Objective:
Copy the entries starting at the line containing "Switch to side-by-side" and ending at the line containing "coord(330,306)", swapping every "screenshot" for "image" and leaving everything else unchanged.

Data records:
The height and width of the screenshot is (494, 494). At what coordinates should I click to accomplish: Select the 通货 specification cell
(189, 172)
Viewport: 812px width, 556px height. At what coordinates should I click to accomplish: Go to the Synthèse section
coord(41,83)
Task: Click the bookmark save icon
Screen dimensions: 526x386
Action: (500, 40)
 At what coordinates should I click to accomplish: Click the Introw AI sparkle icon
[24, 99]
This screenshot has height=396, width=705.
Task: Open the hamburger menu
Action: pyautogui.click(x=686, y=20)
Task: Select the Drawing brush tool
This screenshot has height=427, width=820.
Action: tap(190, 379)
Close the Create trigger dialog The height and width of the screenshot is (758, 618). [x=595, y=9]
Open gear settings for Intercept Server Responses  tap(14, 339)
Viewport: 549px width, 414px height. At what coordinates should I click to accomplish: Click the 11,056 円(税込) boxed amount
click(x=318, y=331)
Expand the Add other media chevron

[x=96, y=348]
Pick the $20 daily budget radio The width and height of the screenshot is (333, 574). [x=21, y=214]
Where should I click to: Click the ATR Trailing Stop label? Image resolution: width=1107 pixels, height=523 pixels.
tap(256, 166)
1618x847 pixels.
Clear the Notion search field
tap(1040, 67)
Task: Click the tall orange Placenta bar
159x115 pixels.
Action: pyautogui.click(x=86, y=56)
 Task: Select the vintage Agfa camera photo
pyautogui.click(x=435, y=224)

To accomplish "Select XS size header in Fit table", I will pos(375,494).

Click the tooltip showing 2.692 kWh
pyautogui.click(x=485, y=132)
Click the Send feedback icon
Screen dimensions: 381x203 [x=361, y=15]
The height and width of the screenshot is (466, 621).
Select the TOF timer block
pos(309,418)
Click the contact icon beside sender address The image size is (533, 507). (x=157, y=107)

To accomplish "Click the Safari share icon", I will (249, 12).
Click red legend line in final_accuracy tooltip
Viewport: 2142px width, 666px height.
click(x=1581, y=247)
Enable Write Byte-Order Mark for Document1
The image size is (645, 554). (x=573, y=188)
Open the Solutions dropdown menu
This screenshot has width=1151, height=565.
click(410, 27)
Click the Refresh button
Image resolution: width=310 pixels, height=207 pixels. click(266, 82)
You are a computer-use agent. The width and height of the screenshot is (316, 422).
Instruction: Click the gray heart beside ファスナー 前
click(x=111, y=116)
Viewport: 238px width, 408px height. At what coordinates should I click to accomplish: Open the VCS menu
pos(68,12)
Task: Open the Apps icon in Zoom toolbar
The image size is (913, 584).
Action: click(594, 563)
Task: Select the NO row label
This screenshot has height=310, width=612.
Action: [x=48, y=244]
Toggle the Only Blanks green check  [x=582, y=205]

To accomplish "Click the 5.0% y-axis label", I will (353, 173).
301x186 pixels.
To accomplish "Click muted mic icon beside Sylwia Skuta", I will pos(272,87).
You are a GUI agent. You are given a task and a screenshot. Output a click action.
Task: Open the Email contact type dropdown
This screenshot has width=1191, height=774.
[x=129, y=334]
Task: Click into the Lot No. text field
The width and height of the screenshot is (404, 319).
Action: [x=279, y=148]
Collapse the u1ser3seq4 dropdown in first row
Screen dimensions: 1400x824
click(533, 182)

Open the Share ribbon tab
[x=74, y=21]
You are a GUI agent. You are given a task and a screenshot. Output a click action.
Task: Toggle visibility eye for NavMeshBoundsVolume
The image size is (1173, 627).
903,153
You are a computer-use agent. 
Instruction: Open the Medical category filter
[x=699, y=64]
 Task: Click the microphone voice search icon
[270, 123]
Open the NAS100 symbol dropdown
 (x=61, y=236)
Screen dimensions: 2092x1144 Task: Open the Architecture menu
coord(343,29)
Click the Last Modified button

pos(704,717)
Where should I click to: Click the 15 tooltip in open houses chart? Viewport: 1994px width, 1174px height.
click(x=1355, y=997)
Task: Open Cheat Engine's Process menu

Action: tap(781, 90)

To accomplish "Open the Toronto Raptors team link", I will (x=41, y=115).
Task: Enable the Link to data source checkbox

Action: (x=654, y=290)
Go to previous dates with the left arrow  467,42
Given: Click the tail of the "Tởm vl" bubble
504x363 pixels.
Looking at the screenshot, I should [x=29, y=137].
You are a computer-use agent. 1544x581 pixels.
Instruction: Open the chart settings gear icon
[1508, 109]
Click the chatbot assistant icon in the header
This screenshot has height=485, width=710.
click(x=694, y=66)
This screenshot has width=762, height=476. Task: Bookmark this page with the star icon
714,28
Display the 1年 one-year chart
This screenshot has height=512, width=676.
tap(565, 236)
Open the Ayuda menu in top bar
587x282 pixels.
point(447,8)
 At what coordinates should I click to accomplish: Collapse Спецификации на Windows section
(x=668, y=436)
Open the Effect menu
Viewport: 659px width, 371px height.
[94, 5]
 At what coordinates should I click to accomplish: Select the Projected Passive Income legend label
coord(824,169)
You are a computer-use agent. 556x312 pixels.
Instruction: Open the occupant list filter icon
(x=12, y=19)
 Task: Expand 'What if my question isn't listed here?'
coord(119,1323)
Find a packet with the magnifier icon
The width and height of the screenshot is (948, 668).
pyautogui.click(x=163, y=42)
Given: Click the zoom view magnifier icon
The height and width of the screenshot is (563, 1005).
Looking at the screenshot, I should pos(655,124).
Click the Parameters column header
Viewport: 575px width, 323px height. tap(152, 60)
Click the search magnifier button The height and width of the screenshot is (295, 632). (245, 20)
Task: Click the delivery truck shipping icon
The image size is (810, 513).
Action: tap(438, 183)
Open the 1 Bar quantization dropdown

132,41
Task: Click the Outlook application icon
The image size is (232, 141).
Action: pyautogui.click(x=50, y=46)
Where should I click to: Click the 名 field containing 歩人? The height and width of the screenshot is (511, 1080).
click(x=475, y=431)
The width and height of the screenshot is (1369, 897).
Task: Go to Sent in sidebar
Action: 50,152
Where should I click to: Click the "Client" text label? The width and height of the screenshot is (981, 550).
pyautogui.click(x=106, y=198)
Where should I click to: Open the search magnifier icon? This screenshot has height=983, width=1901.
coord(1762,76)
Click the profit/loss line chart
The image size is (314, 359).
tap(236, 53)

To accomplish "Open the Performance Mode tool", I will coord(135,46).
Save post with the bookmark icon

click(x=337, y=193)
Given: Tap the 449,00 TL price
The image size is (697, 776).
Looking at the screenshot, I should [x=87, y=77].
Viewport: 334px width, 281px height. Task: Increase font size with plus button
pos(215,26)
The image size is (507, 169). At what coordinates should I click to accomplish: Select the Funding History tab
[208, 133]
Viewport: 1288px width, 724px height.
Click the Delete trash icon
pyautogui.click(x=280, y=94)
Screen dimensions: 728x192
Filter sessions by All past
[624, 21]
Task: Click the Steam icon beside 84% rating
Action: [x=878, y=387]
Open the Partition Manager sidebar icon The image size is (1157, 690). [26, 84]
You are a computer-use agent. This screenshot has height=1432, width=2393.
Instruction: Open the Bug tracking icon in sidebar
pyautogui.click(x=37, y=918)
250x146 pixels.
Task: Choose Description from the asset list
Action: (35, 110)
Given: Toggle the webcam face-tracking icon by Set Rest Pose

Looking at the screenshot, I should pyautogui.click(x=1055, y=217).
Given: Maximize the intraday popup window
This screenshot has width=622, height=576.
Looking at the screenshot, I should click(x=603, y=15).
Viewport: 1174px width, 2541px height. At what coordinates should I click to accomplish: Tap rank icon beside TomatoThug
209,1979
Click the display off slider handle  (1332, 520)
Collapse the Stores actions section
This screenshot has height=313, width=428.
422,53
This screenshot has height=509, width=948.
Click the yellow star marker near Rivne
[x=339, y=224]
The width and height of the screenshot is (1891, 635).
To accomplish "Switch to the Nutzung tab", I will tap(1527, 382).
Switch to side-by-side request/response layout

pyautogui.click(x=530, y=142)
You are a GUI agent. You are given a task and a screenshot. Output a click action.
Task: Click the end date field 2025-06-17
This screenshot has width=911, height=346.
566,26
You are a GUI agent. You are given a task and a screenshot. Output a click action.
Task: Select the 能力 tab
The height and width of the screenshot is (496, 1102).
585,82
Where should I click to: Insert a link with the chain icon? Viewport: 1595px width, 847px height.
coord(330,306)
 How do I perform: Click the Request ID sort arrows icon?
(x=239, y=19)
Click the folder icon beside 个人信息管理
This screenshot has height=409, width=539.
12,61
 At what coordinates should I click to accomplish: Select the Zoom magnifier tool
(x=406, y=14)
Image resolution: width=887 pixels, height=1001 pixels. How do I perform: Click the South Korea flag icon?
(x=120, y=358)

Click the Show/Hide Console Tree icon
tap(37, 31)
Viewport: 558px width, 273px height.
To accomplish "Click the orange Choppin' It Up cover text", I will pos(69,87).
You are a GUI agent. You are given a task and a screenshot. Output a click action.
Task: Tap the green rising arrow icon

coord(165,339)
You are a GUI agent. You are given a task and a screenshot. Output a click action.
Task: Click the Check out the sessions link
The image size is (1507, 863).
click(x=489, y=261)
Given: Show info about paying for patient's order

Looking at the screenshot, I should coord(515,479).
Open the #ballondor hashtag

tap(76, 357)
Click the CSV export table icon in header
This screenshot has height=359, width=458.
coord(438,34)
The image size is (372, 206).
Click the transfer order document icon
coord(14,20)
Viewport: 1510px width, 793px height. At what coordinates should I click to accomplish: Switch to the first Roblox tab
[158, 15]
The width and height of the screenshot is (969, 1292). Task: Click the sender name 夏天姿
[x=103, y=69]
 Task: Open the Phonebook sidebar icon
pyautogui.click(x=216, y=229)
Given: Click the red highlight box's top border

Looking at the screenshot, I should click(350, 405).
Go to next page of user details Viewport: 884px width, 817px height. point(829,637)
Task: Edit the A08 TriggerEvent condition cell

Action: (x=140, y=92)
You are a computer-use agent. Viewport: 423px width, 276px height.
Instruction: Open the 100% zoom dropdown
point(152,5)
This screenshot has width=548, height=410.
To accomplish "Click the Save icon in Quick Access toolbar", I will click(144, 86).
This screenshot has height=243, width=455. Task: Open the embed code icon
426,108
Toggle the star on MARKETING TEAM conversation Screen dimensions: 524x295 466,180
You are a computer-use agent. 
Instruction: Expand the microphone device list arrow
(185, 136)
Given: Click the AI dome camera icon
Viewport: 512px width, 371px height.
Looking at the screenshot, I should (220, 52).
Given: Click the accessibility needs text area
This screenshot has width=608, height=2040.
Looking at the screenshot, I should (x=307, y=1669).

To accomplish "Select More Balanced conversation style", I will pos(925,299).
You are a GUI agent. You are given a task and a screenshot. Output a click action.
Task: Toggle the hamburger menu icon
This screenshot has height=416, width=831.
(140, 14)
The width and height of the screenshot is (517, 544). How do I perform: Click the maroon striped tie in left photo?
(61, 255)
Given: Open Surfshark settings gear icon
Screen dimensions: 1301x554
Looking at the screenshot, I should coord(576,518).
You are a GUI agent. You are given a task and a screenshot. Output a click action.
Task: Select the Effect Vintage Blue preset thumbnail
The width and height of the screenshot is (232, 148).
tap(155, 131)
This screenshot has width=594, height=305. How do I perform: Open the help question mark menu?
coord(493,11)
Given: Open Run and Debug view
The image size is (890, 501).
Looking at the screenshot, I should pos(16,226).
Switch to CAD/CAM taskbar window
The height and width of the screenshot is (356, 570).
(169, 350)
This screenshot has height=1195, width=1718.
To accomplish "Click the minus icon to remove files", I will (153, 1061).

Task result:
Switch to side-by-side request/response layout

pyautogui.click(x=530, y=142)
You are a GUI agent. You are given a task and a image. Output a click action.
Task: Click the end date field 2025-06-17
This image has width=911, height=346.
566,26
You are a GUI agent. You are given a task and a image. Output a click action.
Task: Select the 能力 tab
The height and width of the image is (496, 1102).
585,82
Where should I click to: Insert a link with the chain icon? Viewport: 1595px width, 847px height.
coord(330,306)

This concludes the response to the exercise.